#### PROVIDED TEXT

Joan Kee, Associate Professor in the History of Art at the University of Michigan, former lawyer in Hong Kong and New York, and author of numerous articles on contemporary art and law on topics such as artistic uses of police evidence, stalking and harassment, property laws and contemporary Chinese art, and artists’ rights. Her book, published by University of California Press, examines the relationship between contemporary art and the law through the lens of integrity, and how in the 1960s, artists began to engage conspicuously with legal ideas, rituals, and documents.
Sergio Muñoz Sarmiento is an arts lawyer and founding director of The Art & Law Program. He is interested in the relationship between art and the law, with a specific focus on tangible and intangible property, freedom of expression, and outlaw culture. He has lectured, taught and written on art law matters in a wide range of institutions and publications. Sarmiento represents and advises visual artists and art’s institutions in matters and disputes related to intellectual property, contracts, artist legacies, and tax-exempt entities.
Thursday, February 14, 2019
5:00pm to 7:00pm
ILR Conference Center, Cornell University
570 Lexington Avenue, 12th Floor
New York New York 10022
RSVP encouraged and appreciated
Please e-mail email@example.com if you plan on attending. Please note that submitting an RSVP for this event does not guarantee entrance. This is a free-access event—entrance will be on a first-come, first served basis. This event takes place in New York City and during the CAA conference. The ILR Conference Center is a 10-minute walk from the New York Hilton Midtown.

########
#### RAW DATA

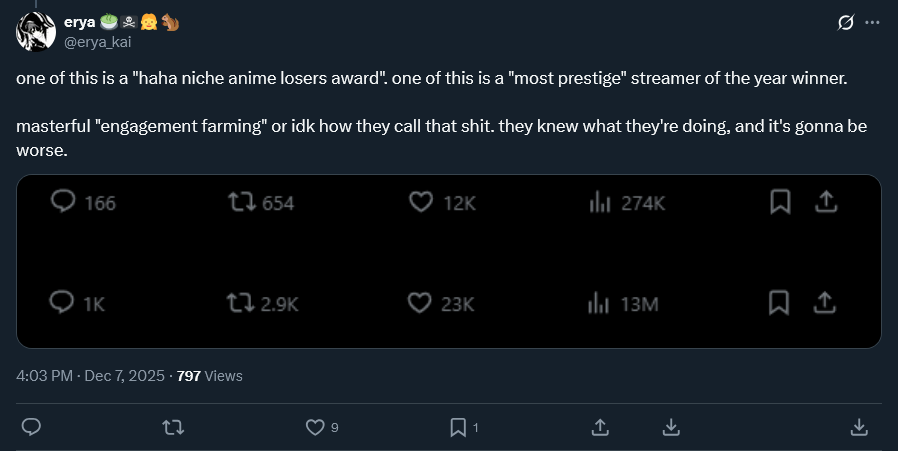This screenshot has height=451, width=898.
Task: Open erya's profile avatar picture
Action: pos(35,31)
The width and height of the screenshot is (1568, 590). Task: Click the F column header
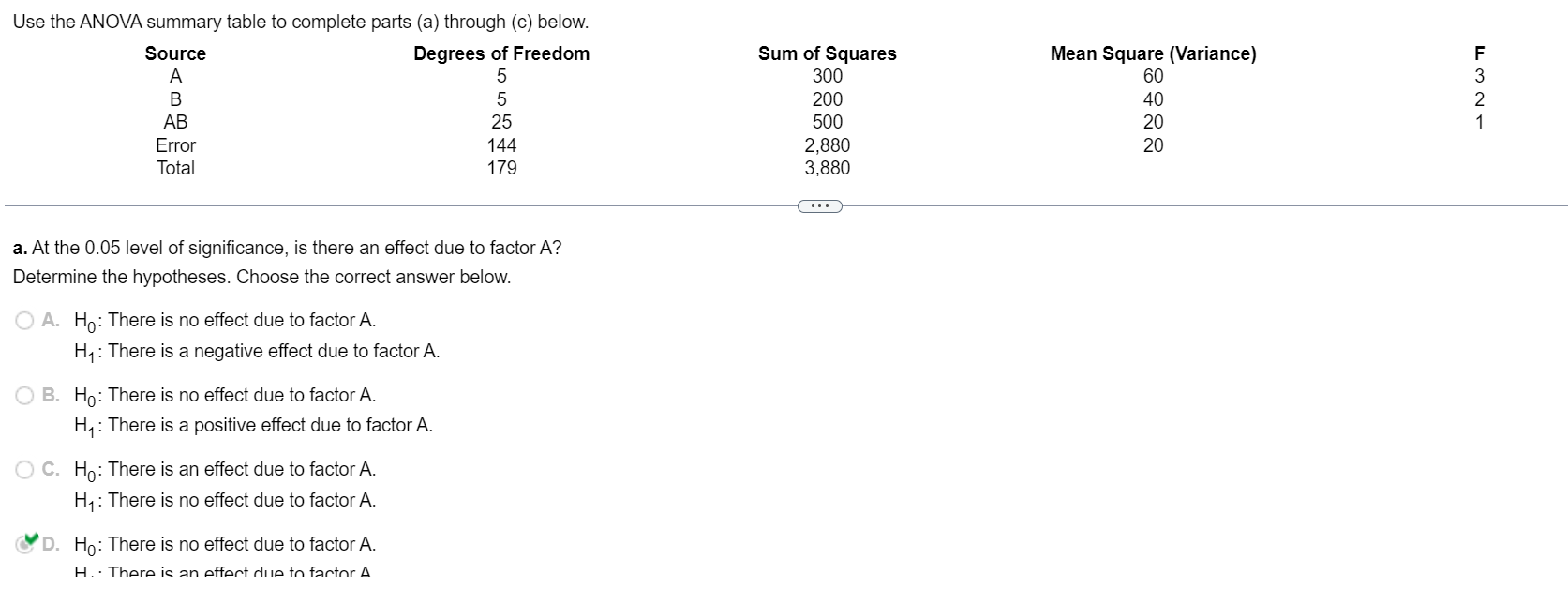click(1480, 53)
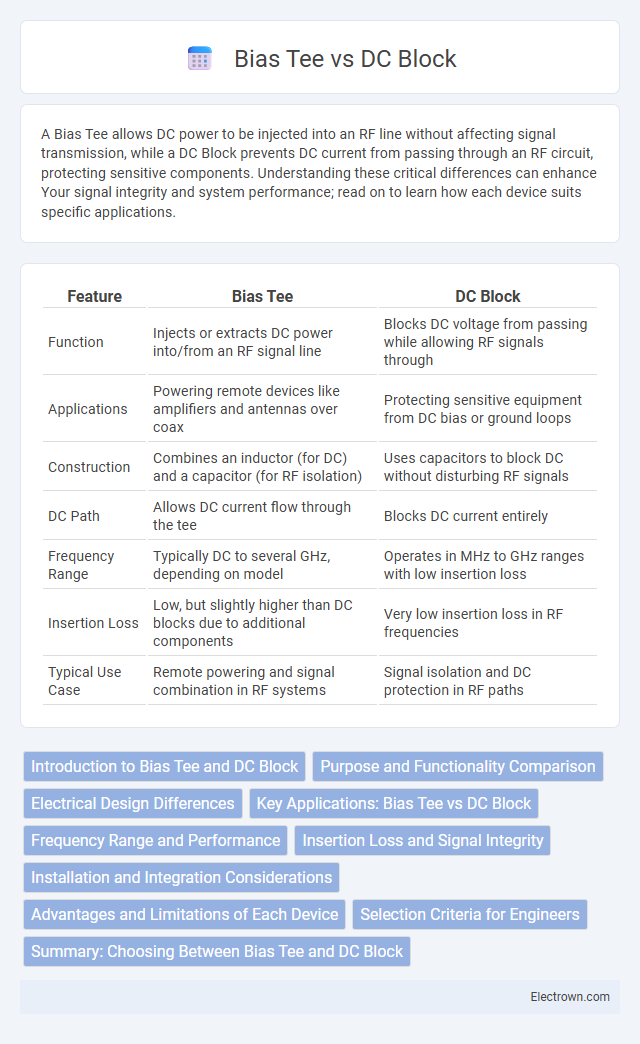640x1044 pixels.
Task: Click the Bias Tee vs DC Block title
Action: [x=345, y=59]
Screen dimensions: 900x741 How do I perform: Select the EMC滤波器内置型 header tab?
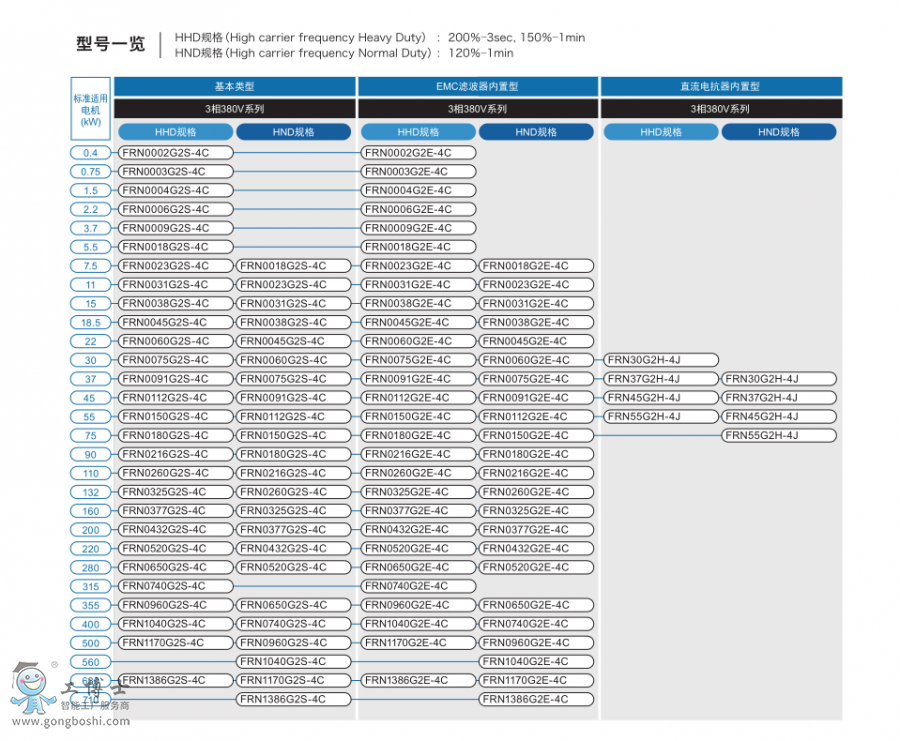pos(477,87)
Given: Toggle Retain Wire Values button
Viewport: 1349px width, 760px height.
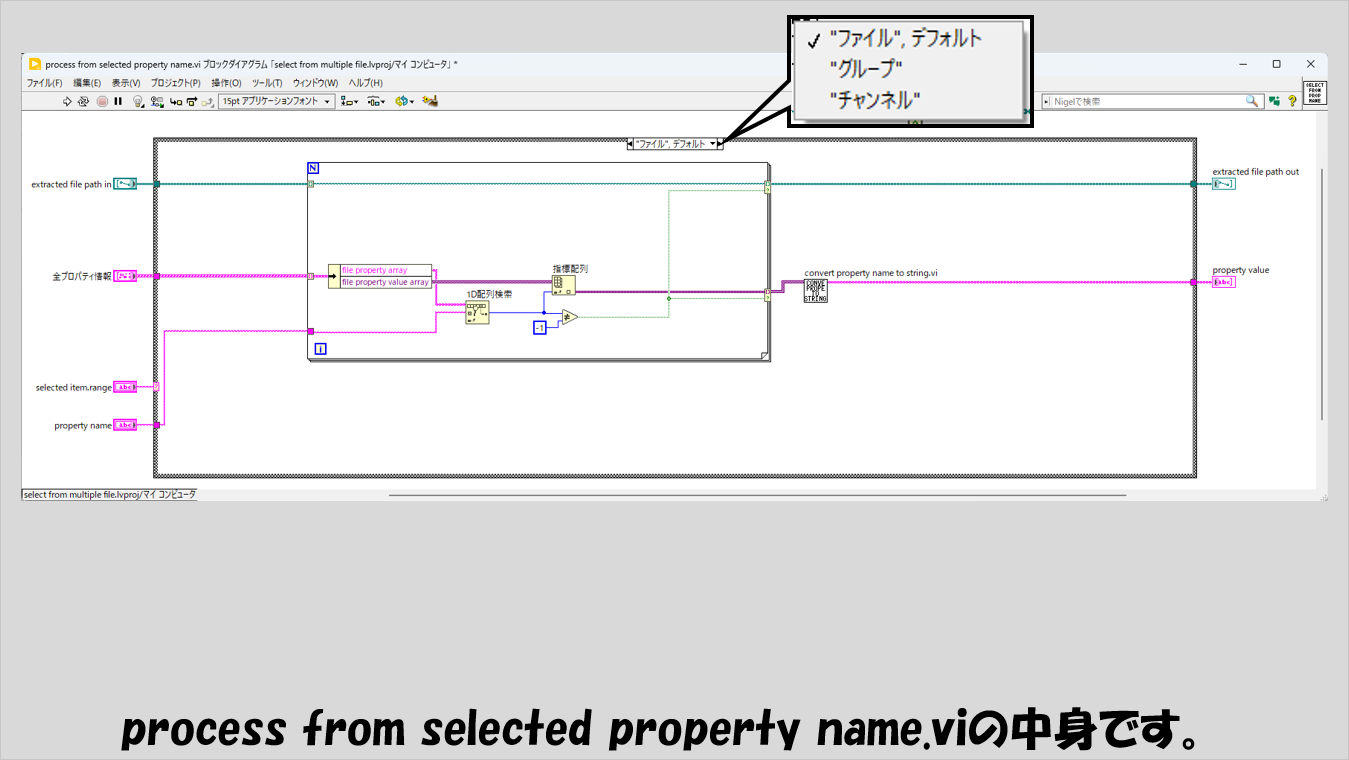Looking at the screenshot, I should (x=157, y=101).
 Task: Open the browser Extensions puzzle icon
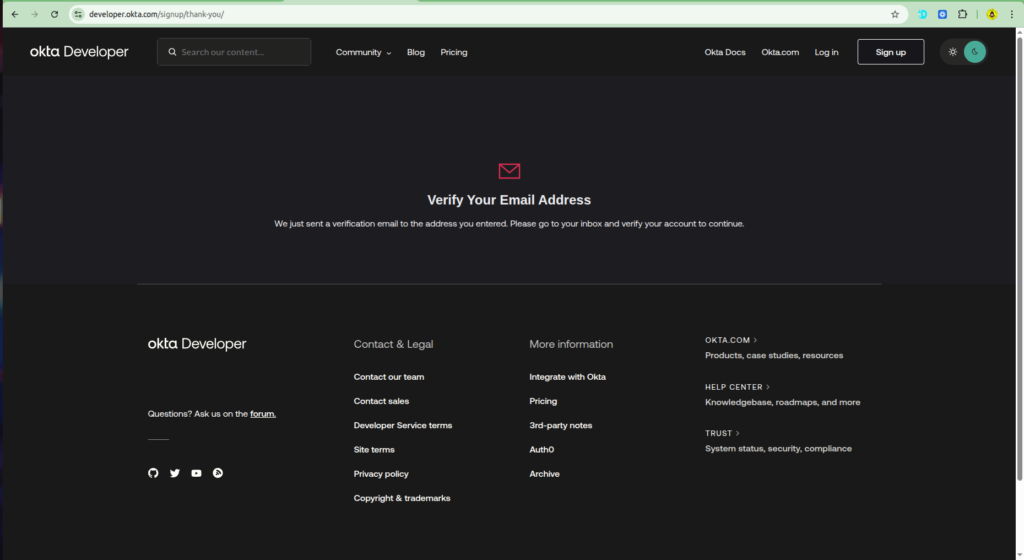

########

● YOUR TASKS
A – From the event announcement above the records, copy everything from "Joan Kee, Associate" down to "rituals, and documents.".
B – Answer these questions using the event announcement above the records:
(i) In which two cities did Joan Kee work as a lawyer?
(ii) What program is Sergio Muñoz Sarmiento the founding director of?
(iii) How long is the walk from the ILR Conference Center to the New York Hilton Midtown?
C – Using the event announcement above the records, list every matter or dispute area in which Sergio Muñoz Sarmiento represents and advises visual artists and art's institutions.

● ANSWER LIST
A –
Joan Kee, Associate Professor in the History of Art at the University of Michigan, former lawyer in Hong Kong and New York, and author of numerous articles on contemporary art and law on topics such as artistic uses of police evidence, stalking and harassment, property laws and contemporary Chinese art, and artists’ rights. Her book, published by University of California Press, examines the relationship between contemporary art and the law through the lens of integrity, and how in the 1960s, artists began to engage conspicuously with legal ideas, rituals, and documents.

B –
(i) Hong Kong and New York
(ii) The Art & Law Program
(iii) 10 minutes

C –
Intellectual property
Contracts
Artist legacies
Tax-exempt entities